Data records
= = = = = = =
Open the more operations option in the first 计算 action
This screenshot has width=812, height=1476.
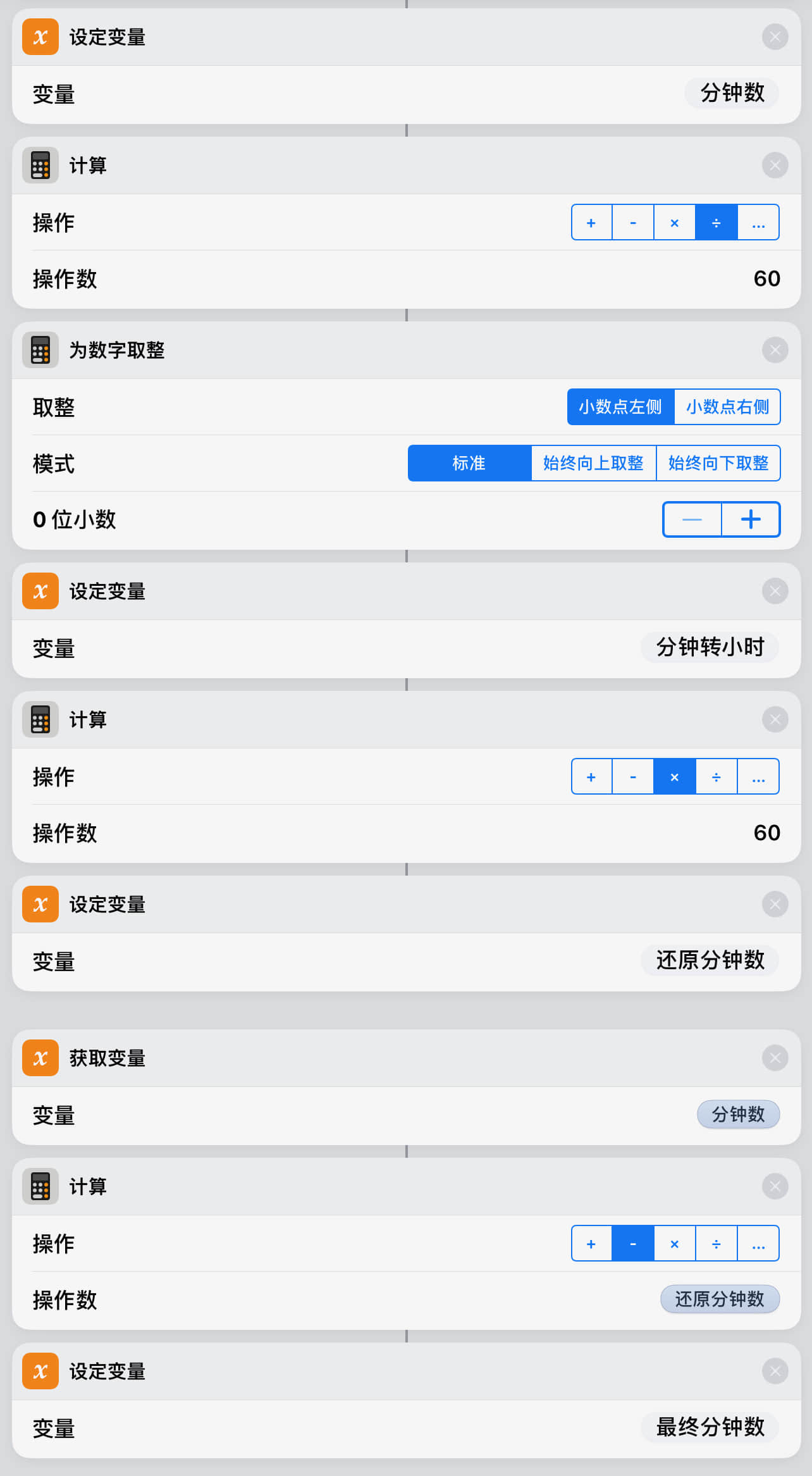pyautogui.click(x=758, y=223)
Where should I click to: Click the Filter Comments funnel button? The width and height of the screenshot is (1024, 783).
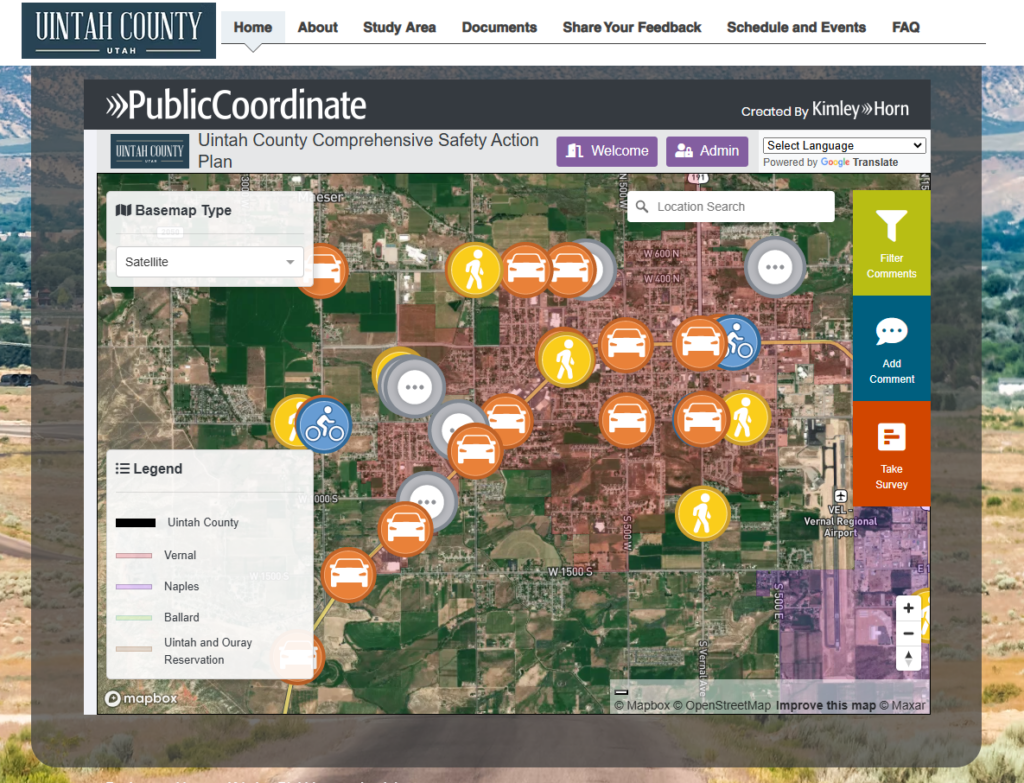891,243
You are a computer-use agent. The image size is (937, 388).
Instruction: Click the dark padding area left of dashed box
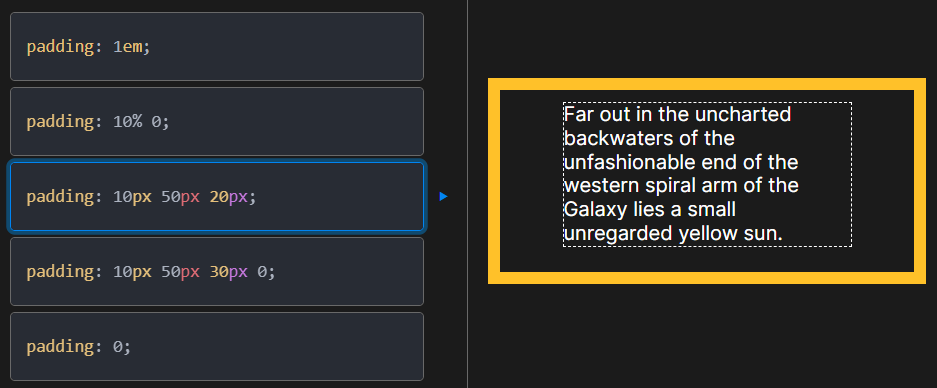(531, 181)
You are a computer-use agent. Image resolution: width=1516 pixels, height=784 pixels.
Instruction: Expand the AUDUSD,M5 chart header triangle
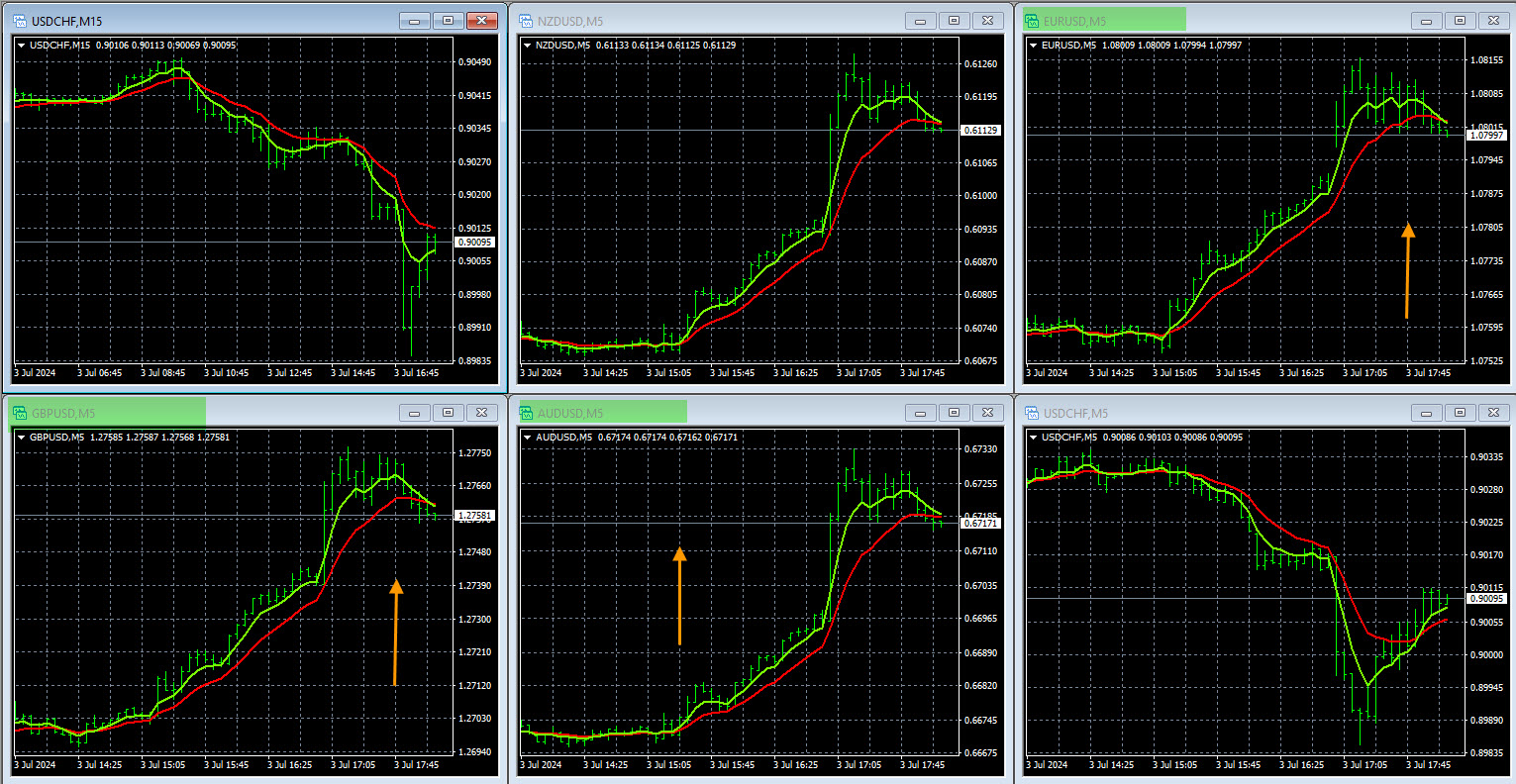click(528, 437)
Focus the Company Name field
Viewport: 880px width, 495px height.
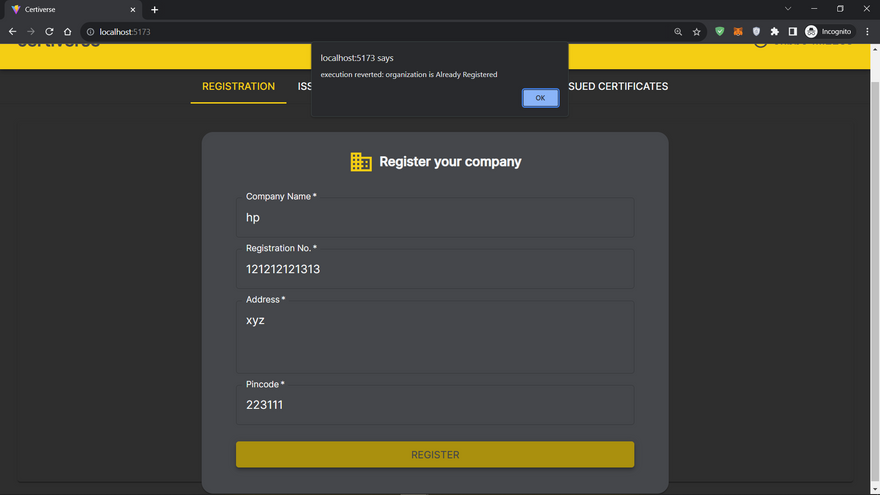tap(435, 217)
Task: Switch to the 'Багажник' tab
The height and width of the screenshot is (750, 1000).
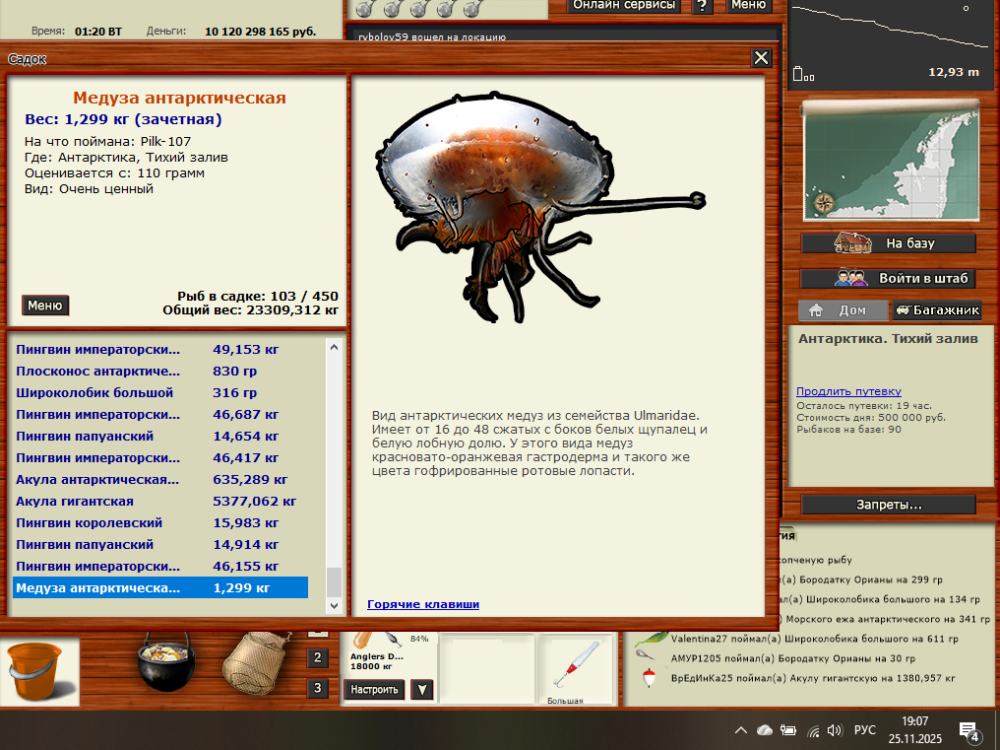Action: point(936,310)
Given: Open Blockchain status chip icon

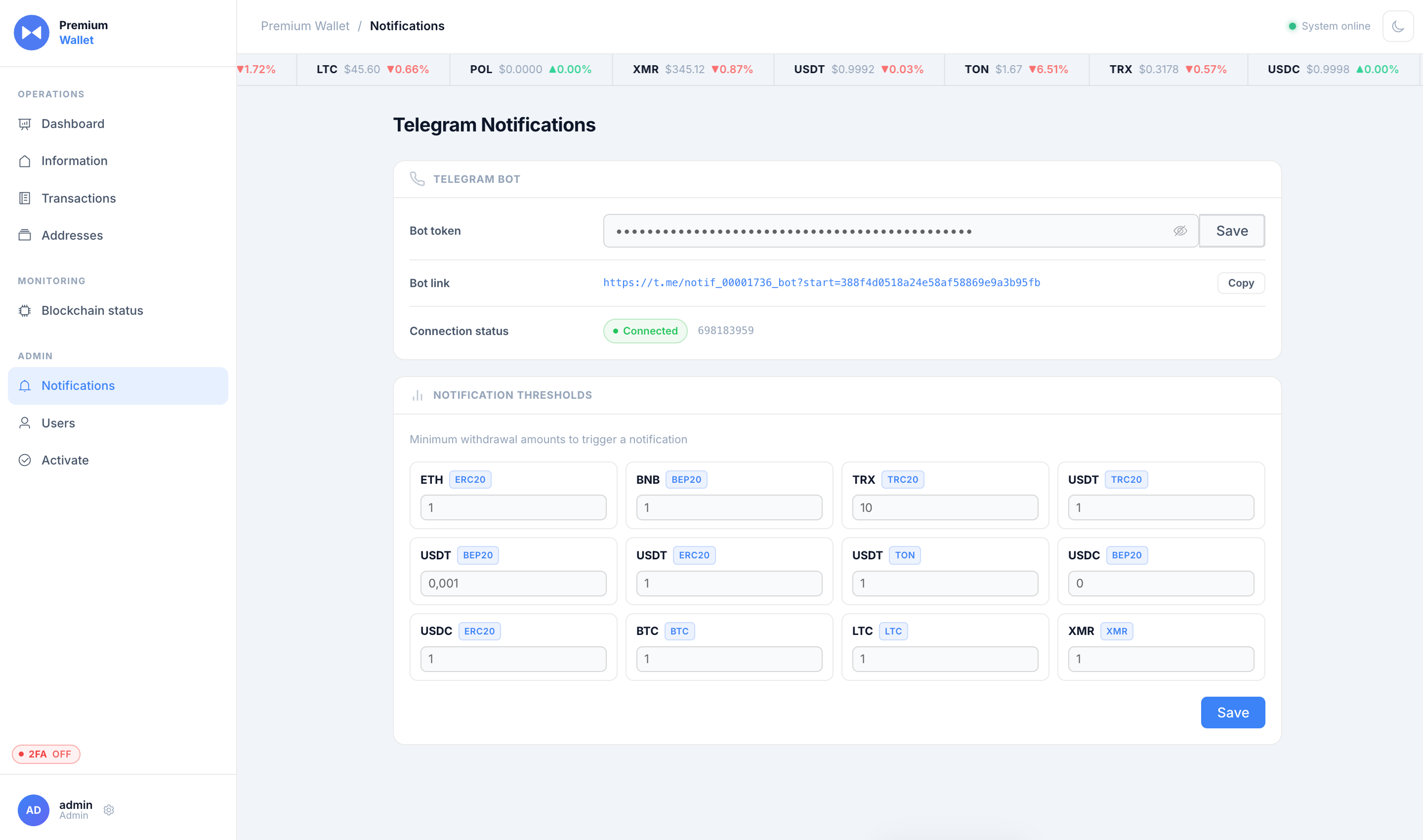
= = = = = = =
**What needs to be done**
From the first line of the entries above down to the line holding "You are a computer-use agent. Image", quote each line exactly and nothing else, skipping pictures.

**Exercise answer**
Open the more operations option in the first 计算 action
This screenshot has width=812, height=1476.
pyautogui.click(x=758, y=223)
Where should I click to: Click the Filter Comments funnel button? The width and height of the screenshot is (1024, 783).
891,243
You are a computer-use agent. The image size is (937, 388).
Instruction: Click the dark padding area left of dashed box
(531, 181)
You are a computer-use agent. Image resolution: width=1516 pixels, height=784 pixels.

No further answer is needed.